Resulta que Trump firmó una proclamación mediante la cual PROHÍBE el ingreso a Estados Unidos a cualquier ciudadano que sea originario de 12 países en particular.
Las naciones que están señaladas en este documento son: Afganistán, Myanmar, Chad, República del Congo, Guinea Ecuatorial, Eritrea, Haití, Irán, Libia, Somalia, Sudán y Yemen.
El asunto no para ahí. Otros siete países fueron puestos en una lista de restricción parcial sobre la misma circunstancia. A partir de ahora, ciudadanos de Cuba, Venezuela, Burundi, Laos, Sierra Leona, Togo y Turkmenistán no podrán acceder al país del norte como anteriormente lo hacían.
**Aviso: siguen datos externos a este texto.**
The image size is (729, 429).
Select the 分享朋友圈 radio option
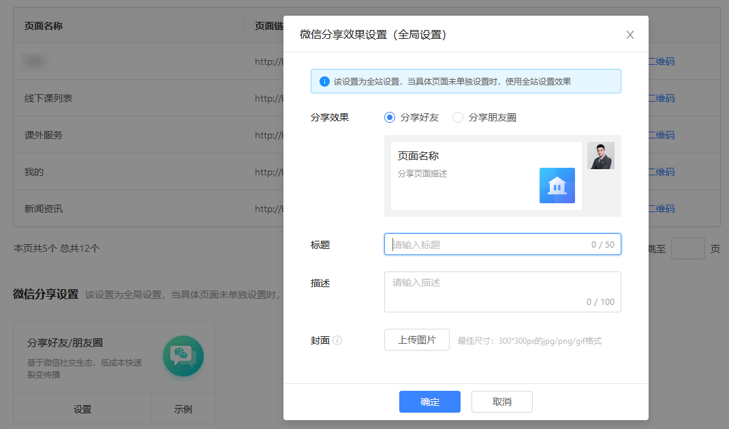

El alegato de Trump ante esta medida evidentemente xenófoba fue: “como Presidente, debo actuar para proteger la seguridad nacional y el interés nacional de Estados Unidos y de su pueblo.” La seguridad nacional, y ya con eso se saca dar más explicaciones.
Lo cierto es que una vez más, el presidente gringo encontró una manera adicional de crear distancia con otros países. Poco a poco, desde el inicio de su gestión, ha ido construyendo un nuevo “muro de Berlín”, ya sea por las políticas económicas o migratorias.
Veremos con el paso de los meses cómo afectan estas políticas a los ciudadanos. Quizá no representen un tema a nivel países, pero finalmente las únicas que llevan las de perder son las personas.